Este é um interessante romance sobre o reinado de D.
Fernando, um rei que, apesar de ter ficado conhecido pela importante Lei das
Sesmarias, teve um reinado bastante caótico, talvez se possa mesmo dizer
improdutivo. Conduziu Portugal a guerras desnecessárias, fez um casamento
problemático e, à sua morte, o reino caiu numa grave crise de sucessão, só
resolvida com a vitória do Mestre de Avis na Batalha de Aljubarrota.
A caracterização que Jorge Sousa Correia faz de D.

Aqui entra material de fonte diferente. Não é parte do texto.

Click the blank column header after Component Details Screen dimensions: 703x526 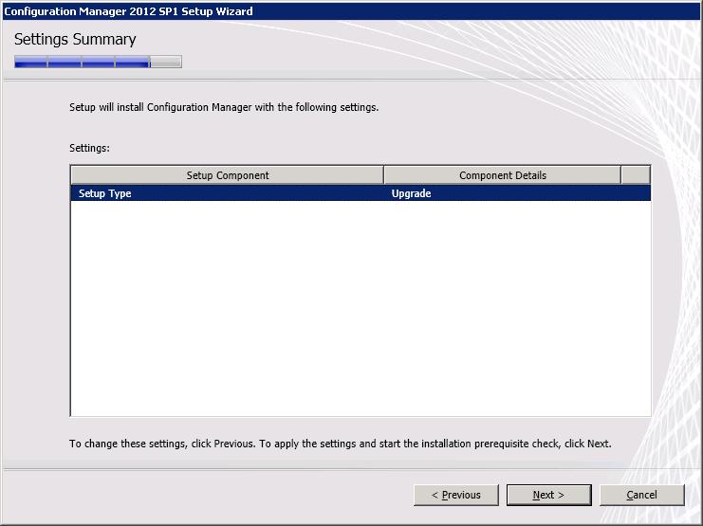636,175
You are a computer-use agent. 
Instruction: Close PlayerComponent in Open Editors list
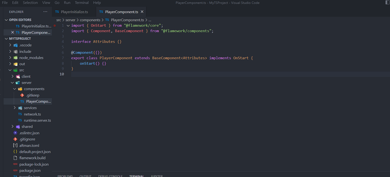pyautogui.click(x=12, y=32)
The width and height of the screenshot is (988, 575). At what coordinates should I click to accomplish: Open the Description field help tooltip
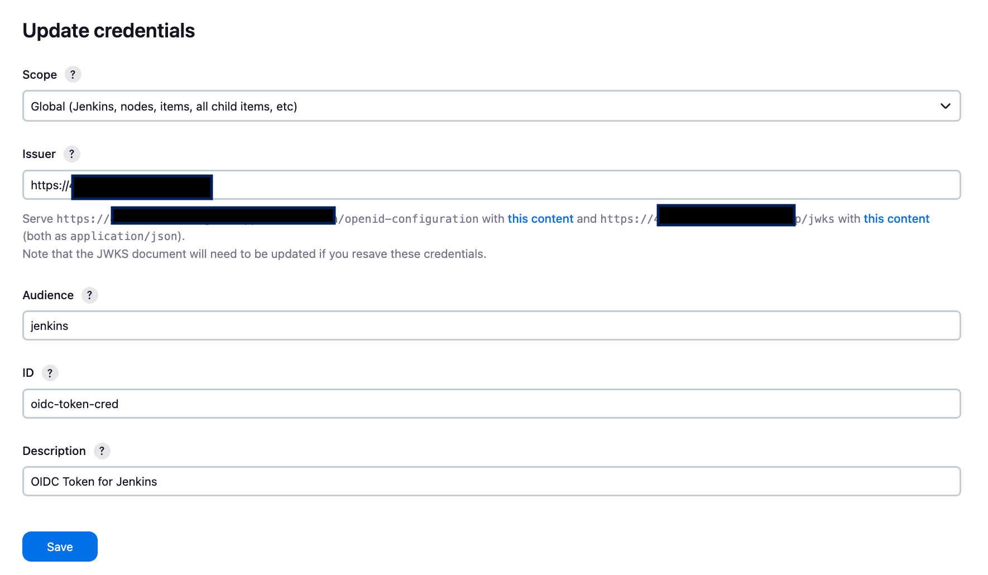click(102, 451)
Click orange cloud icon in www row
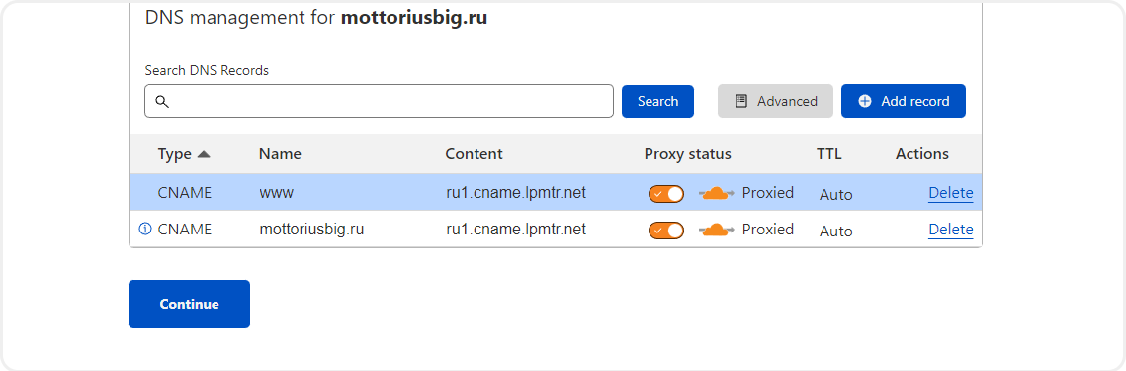Image resolution: width=1126 pixels, height=371 pixels. (x=716, y=193)
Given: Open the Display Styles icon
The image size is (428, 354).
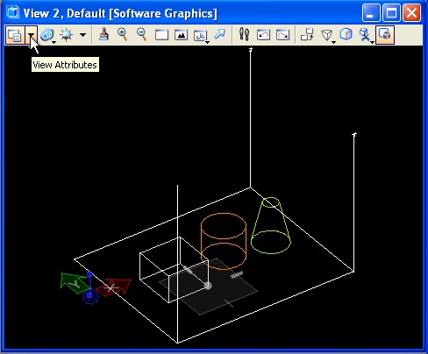Looking at the screenshot, I should [x=47, y=35].
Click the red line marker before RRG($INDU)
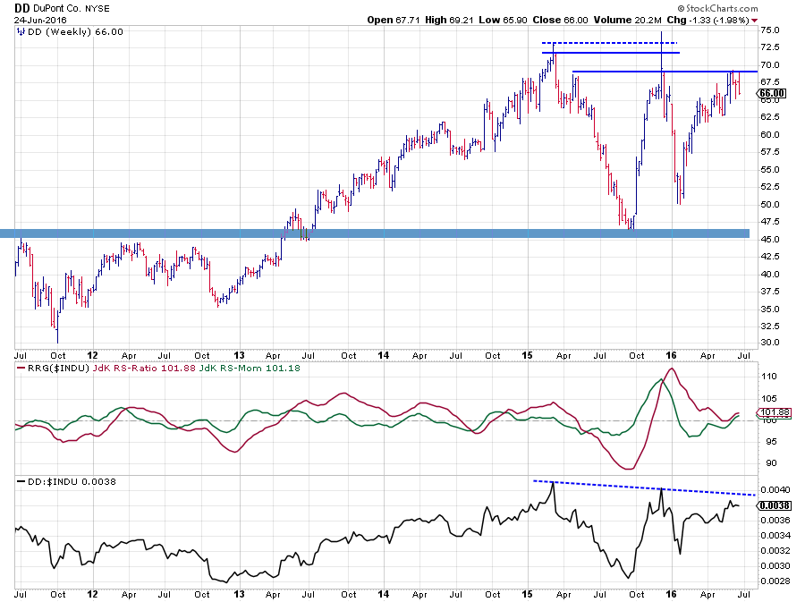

Fernando é acompanhada de grande ironia, o que até se justifica e cria momentos
de facto hilariantes. No entanto, é uma caracterização muito distante, ou seja,
o romancista vê a sua personagem de longe e limita-se a comentar, sem tentar
explicar as suas motivações. É uma opção. Porém, agrada-me mais uma maior
aproximação à personagem, dando a conhecer os seus motivos, conflitos e
sentimentos.
Jorge Sousa Correia é licenciado em História e foi
professor dessa disciplina. Tem naturalmente um bom conhecimento da época. Por
outro lado, usa e abusa de anacronismos. Por exemplo: um patrão de uma taberna dizer a uma das
prostitutas que lá trabalham que não pode estar «mais do que cinco minutos com
um cliente», num tempo em que ninguém usava relógio, pois todos se guiavam pelo
sol, é inconcebível. As pessoas daquele tempo nem sequer sabiam o que eram
minutos e segundos.
Também não apreciei a forma de caracterizar os
ingleses que se instalaram em Portugal, a fim de ajudarem D. Fernando na sua
guerra contra Castela. Provocaram muitos desacatos em Lisboa, mas mais por incompetência
do rei em impor a ordem, do que por qualquer outro motivo. Ora, Jorge Sousa
Correia descreve-os como modernos hooligans: homens
violentos, que só sabem beber e andar à pancada e, não tendo portugueses em
quem bater, «vá de andar ao murro uns com os outros». Enfim… Além disso, apelida-os,
muitas vezes, de bretões, tendo eu sérias dúvidas se estará correta esta
designação.
Uma última palavra para a taberna de Mariamem e do
Falcão, local lisboeta de diversão noturna, onde se vão comentando as
novidades. Em si, é uma boa ideia apresentar muito do que aconteceu no reinado
de D. Fernando sob uma perspetiva popular. Por outro lado, o autor trata, na
minha opinião, a vida das prostitutas que lá trabalham com leveza exagerada. Na
Idade Média, as prostitutas encontravam-se no patamar mais baixo da sociedade, a
sua vida era marcada por violência, desprezo total e graves problemas de saúde. Ora, as “meninas de
Mariamem” são criaturas muito bem-dispostas, que aceitam todas essas vicissitudes
de ânimo leve. A taberna de Mariamem é um paraíso para homens. E a leitura
deste romance também se adequa mais ao setor masculino, diria eu.